Em setembro daquele ano, a Primeira Turma do STF determinou a perda do mandato de Aécio e seu recolhimento noturno, mas o plenário decidiu, por 6 votos a 5, que cabe à respectiva casa legislativa (o Senado, no caso) resolver sobre medidas cautelares diversas da prisão aplicadas contra parlamentares, quando elas interferem “direta ou indiretamente” no exercício do mandato, como era o caso das duas impostas ao tucano.

Gilmar, claro, votou a favor do encaminhamento ao Senado, assim como Ricardo Lewandowski e a então presidente do STF, a mineira Cármen Lúcia, que dizia que o Brasil estava ameaçado pela corrupção e que o escárnio venceu o cinismo, mas que deu o voto decisivo para salvar seu conterrâneo das punições, obviamente derrubadas, depois, pelo corporativismo (pela solidariedade em causa própria) de colegas senadores.
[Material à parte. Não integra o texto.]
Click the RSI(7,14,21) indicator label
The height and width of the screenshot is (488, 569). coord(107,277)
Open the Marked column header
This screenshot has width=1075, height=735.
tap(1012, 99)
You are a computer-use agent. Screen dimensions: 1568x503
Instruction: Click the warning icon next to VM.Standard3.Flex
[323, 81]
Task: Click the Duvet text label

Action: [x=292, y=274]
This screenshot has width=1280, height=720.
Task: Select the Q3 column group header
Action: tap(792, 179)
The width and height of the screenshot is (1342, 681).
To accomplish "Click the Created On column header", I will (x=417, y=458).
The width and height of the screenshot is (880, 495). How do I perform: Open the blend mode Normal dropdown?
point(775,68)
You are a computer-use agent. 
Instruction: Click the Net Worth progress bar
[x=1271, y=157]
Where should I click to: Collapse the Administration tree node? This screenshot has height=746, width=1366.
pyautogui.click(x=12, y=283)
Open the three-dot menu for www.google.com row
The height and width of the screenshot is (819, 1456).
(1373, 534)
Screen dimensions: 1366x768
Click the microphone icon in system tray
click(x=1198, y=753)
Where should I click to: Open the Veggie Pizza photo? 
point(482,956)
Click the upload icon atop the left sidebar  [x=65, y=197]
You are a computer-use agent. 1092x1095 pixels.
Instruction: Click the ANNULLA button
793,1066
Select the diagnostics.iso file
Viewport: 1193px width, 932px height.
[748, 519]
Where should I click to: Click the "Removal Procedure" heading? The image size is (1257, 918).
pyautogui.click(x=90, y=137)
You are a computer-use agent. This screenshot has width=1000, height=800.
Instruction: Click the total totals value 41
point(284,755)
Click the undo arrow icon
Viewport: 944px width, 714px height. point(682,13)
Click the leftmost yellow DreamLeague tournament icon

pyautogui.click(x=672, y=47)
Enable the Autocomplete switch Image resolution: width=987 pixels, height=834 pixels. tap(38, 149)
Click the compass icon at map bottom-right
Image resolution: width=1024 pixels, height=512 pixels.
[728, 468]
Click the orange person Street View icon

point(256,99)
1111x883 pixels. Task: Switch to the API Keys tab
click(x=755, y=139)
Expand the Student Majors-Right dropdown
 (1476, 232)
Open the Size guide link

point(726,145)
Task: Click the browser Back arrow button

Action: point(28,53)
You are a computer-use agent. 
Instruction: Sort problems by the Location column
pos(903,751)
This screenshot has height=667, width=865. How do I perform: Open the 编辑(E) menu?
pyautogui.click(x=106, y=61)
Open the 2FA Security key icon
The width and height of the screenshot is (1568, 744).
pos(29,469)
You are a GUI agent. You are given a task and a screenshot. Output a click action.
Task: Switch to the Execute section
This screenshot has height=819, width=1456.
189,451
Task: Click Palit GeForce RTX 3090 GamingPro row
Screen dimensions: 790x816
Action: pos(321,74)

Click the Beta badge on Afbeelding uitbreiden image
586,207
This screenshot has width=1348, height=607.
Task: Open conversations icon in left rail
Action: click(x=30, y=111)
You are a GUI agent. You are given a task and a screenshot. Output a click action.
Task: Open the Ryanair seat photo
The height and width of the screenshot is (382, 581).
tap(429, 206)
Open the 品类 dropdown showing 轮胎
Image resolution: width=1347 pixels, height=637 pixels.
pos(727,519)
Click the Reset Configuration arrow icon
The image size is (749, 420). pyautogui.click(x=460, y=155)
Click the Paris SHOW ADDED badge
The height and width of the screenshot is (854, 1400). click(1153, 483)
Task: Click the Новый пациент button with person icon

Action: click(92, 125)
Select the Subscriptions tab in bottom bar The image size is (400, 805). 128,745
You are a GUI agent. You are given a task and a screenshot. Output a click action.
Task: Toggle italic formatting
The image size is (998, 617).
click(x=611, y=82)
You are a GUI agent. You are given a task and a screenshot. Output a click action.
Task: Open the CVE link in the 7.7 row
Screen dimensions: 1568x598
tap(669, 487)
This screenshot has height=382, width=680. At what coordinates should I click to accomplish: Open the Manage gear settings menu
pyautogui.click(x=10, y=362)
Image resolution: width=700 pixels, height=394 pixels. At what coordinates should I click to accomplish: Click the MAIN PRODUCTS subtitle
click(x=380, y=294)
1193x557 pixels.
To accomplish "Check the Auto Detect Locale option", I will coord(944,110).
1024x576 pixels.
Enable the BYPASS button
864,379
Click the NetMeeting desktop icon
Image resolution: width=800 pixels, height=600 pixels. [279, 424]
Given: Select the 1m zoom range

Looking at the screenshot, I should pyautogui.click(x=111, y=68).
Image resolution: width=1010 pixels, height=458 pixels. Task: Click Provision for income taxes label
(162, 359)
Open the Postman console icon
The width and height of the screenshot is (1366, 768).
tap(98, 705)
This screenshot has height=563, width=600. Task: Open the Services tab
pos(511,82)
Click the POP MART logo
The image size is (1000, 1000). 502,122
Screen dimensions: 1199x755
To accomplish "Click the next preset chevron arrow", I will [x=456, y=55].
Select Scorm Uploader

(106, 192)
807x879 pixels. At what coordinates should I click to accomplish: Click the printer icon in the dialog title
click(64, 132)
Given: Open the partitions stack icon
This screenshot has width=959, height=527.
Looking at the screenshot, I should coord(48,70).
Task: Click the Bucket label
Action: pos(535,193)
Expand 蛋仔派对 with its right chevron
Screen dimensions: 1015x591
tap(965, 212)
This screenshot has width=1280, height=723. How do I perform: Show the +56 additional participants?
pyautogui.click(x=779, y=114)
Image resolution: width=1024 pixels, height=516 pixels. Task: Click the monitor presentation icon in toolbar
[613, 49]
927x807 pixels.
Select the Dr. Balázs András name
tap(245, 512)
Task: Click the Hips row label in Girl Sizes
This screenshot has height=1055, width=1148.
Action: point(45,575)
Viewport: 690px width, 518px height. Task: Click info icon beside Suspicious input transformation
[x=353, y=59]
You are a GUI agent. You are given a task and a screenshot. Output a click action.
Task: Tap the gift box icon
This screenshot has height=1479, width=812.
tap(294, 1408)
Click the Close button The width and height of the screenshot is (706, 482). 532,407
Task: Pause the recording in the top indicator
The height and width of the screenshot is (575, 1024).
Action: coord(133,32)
Ao contrário de Lula, Aécio manteve o foro privilegiado e permanece solto até hoje, enquanto Gilmar chama a Lava Jato de “organização criminosa”.

Este é o mesmo Aécio Neves a quem Eduardo Cunha, então presidente da Câmara dos Deputados enrolado com a Justiça, pediu, segundo o delator Fernando Reis, da Odebrecht, apoio “para obter os votos de Gilmar e Cármen no caso dele”.

Cunha, pelo visto, conhecia a influência de Aécio sobre a dupla de ministros, assim como Marcelo Odebrecht conhecia a de Lula sobre seu indicado Lewandowski: “Como foi no instituto?”, perguntou Marcelo em e-mail enviado a Alexandrino Alencar, com cópia para Maurício Ferro, e entregue pelo ex-presidente da empreiteira à PF. “O amigo do meu pai não tem como acionar tb o Lewan…?”

Em 27 de agosto de 2019, este novo trio da Segunda Turma – “Lewan”, Gilmar e Cármen – anulou a ação penal em que Aldemir Bendine, ex-presidente da Petrobras, foi condenado em segunda instância por corrupção, argumentando que Sergio Moro, então juiz da Lava Jato em Curitiba, deu o mesmo prazo para Bendine e seus delatores da Odebrecht, também réus, apresentarem alegações finais. “Para garantir a ampla defesa, Bendine deveria ser o último a se manifestar”, declarou Gilmar, abrindo precedente para a soltura de outros bandidos com base na mesma tese, não prevista na Lei de Delação Premiada, nem no Código de Processo Penal, e sem provar o prejuízo da defesa.

Detalhe: em outro caso julgado em maio deste ano, quando houve inversão na ordem entre defesa e Ministério Público – o que não ocorreu com Bendine, pois o MP falou primeiro e os réus (delatores e não delator) se defenderam derradeiramente, como manda a lei –, a Primeira Turma já havia admitido que “inexiste previsão legal de nulidade decorrente da mera inversão na ordem das alegações finais”, sem prova de prejuízo.

O ministro Edson Fachin, pelo menos, encaminhou ao plenário do STF um processo que discute a ordem das alegações finais de réus delatores e delatados, argumentando que é preciso preservar a segurança jurídica e a estabilidade das decisões do Supremo, uniformizando o entendimento das duas turmas existentes.

O risco de sempre, porém – sobretudo se Cármen assume o comportamento de Dias Toffoli em seu lugar –, é a mais alta corte do país preservar a blindagem de corruptos, uniformizando os interesses de cada ministro em proteger seus políticos de estimação.